XIII: lucia

For some reason I can’t quite fathom, some waldorf schools in other parts of the world celebrate Santa Lucia (or Saint Lucy’s day). I’m not sure what indications Steiner might have given, because I haven’t found any. I’ve picked a couple of random Lucia posts from non-Nordic waldorf schools. Here’s Emerson waldorf:

December 13 is Santa Lucia Day. The 7th and 2nd grades lead this beautiful festival, which is based on a story from Sweden. Lucia was a pubescent girl who was innocent and pure of heart. During a particularly harsh winter (and after a very poor harvest), the people of Sweden were starving and freezing to death. Lucia was moved to venture out into the snow to bring a message of hope to the people who were suffering. Filled with the light of God’s spirit, she made her way across the frozen lakes and hills bringing food to the starving and filling their despairing hearts with the light and warmth of God’s love. The oldest 7th grade girl dresses in white with a beautiful crown on her head and leads a procession of 7th and 2nd graders, also dressed in white. They visit every classroom in the school with warm buns to eat, symbolizing warmth and light in this cold, dark season. [Source.]

A waldorf school in British Columbia writes:

According to the old Julian calendar, December 13th was the longest night of the year. The ancient people were very much aware of the diminishing daylight and feared the cold and hunger that accompanied the sun’s decline. Men yearned for a friendly spirit to intercede, restoring the light to the earth. Over many centuries, this spirit of light became personified in St. Lucia, the Queen of Light. In the present day, St. Lucia’s Day is most commonly celebrated in Sweden. “Lucia,” usually the eldest daughter who comes singing the ancient Sicilian song “Santa Lucia,” awakens families all over Sweden. Dressed in white and wearing a crown of lighted candles, she presents saffron buns and Christmas cookies to members of the family. Traditionally, Class 2 and Class 8 lead a Santa Lucia celebration for the whole school. [Source.]

It’s celebrated in Hawaii. In Toronto. In Austin, Texas. How this Nordic tradition has spread like this to northern America is beyond me.

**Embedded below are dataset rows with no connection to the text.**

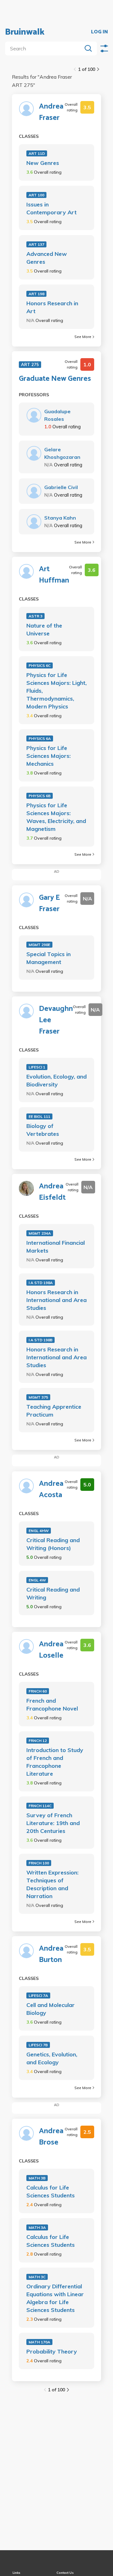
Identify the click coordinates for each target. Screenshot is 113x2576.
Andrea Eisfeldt (52, 1192)
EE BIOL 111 (39, 1116)
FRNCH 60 (38, 1691)
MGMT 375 (38, 1397)
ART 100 (36, 195)
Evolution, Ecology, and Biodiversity (56, 1080)
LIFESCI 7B (38, 2045)
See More (82, 336)
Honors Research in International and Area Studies (56, 1299)
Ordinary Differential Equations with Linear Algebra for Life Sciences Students (55, 2298)
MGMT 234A (40, 1233)
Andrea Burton (51, 1954)
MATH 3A (37, 2227)
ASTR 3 (35, 616)
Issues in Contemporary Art (51, 208)
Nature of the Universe (44, 629)
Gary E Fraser (49, 903)
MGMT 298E (39, 944)
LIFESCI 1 (37, 1067)
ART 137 (36, 244)
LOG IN (99, 32)
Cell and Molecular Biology (50, 2008)
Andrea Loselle (51, 1650)
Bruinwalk (25, 32)
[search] (44, 48)
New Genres (42, 162)
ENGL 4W (37, 1580)
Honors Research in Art (52, 307)
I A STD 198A (41, 1282)
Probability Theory (51, 2351)
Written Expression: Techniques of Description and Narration (52, 1884)
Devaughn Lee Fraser (56, 1020)
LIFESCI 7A (38, 1995)
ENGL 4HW (39, 1530)
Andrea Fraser (51, 112)
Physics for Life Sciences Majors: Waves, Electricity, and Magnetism (56, 817)
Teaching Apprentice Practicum (53, 1410)
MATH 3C (37, 2276)
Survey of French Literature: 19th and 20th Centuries (53, 1823)
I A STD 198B (40, 1340)
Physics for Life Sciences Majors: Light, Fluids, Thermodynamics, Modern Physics (56, 690)
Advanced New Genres (46, 257)
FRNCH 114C (40, 1805)
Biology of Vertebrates (42, 1129)
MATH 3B (37, 2178)
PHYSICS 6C (40, 665)
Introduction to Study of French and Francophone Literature (54, 1761)
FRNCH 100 (39, 1863)
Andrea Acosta (51, 1489)
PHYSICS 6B (40, 795)
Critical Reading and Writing (53, 1593)
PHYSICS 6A (40, 738)
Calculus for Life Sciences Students (50, 2191)
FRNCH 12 (38, 1740)
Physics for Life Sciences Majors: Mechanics (48, 755)
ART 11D (37, 153)
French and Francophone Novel (52, 1704)
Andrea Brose (51, 2137)
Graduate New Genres (55, 379)
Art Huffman (54, 575)
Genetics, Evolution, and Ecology (51, 2058)
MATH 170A (39, 2342)
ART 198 (36, 293)
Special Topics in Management (48, 958)
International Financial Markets (55, 1246)
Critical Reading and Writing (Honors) (53, 1544)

I guess someone must have brought it there at some point. I noticed some German waldorf schools (and at least on branch of the Christian Community in Germany) holds Lucia celebrations too. That may be the link, for all I know.

Nothing to do with waldorf, but here’s an older recording of a swedish Lucia tune, Staffansvisan. (Staffan, or Stefan, was another saint.) Most of the songs of this celebration are quite solemn; this one’s happier.

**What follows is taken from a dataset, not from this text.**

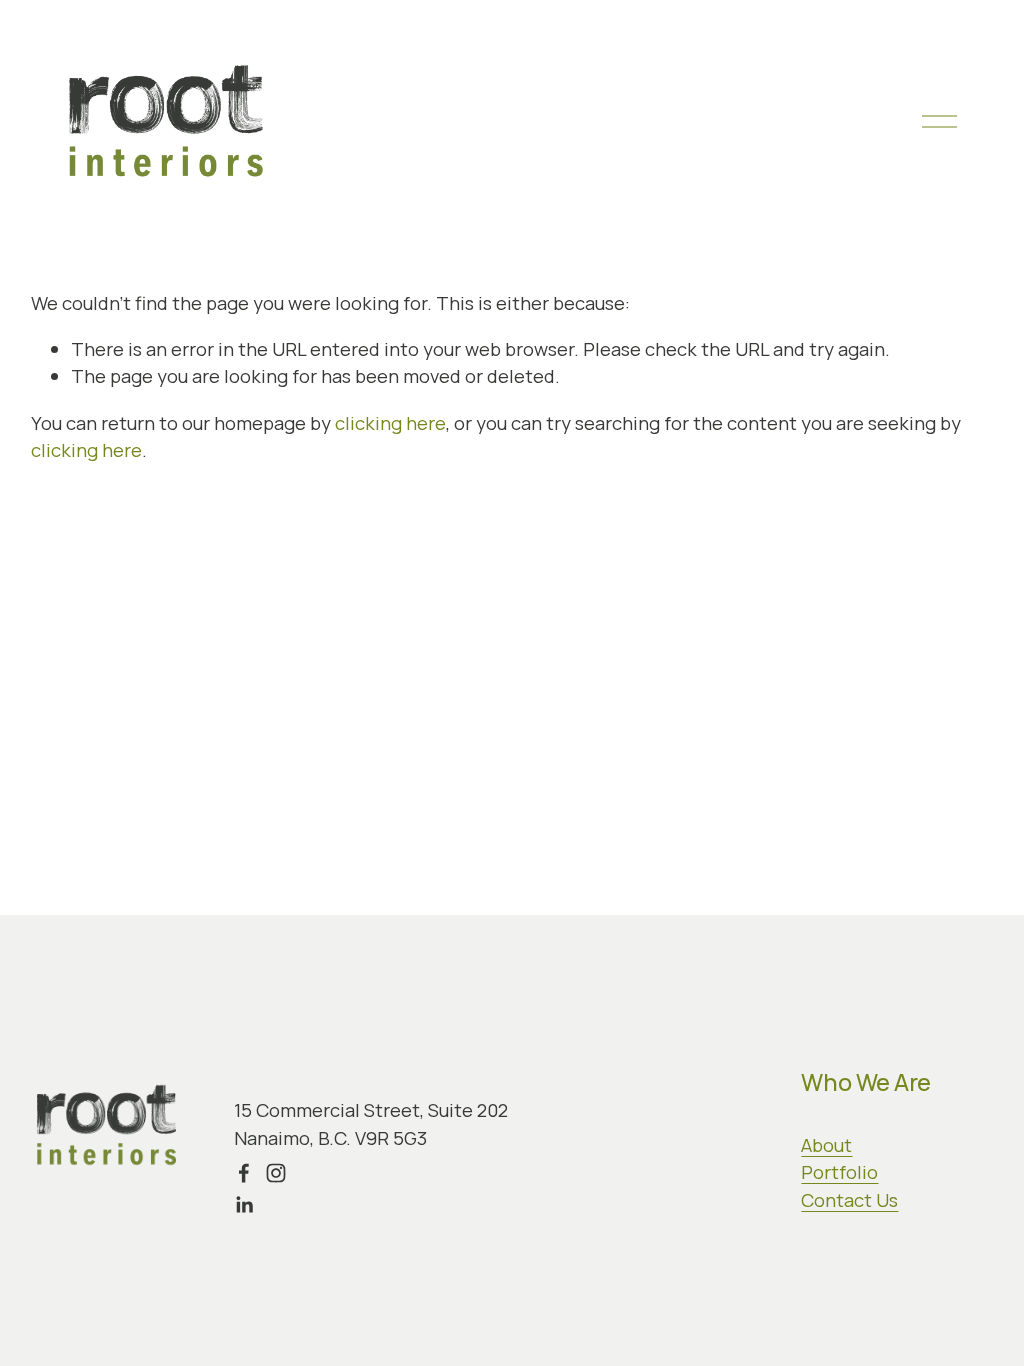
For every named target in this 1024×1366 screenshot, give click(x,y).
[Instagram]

2 thoughts on “XIII: lucia

  1. Hi. I came about your blog after a baffling visit to our local Waldorf school left me in search of “clairvoyant insight”;} into the nature of Anthroposophy. I feel very fortunate that there are people writing about Waldorf-Steiner education in a candid and critical way! it has been very helpful in ruling out Waldorf education for our family. Thanks.
    I remember learning about St. Lucia Day in the fourth grade of my public school. I think it is one of the very few references to Nordic culture in my American education. One of the girls in our class dressed as St. Lucia with a battery operated wreath of candles on her head. I think it’s popularity in America in general is due to our fascination with Christmas/Winter festivities around the world. Christmas was one of the few times in elementary school where I remember multiculturalism playing a role. It was as if there were only two types of Countries … those which celebrated Christmas, and those which did not.
    Another thing that may have popularized the idea of St. Lucia day with American children was the American Girl historical doll and book series. There was at one time a doll named “Kirsten”- a nineteenth century Swedish immigrant. She could be purchased with an optional St. Lucia accessory set which included a life-size head garland for you! The lucky girl in our class who played St. Lucia owned this doll and all of her corresponding accessories – very expensive, and plastic … Steiner would not approve.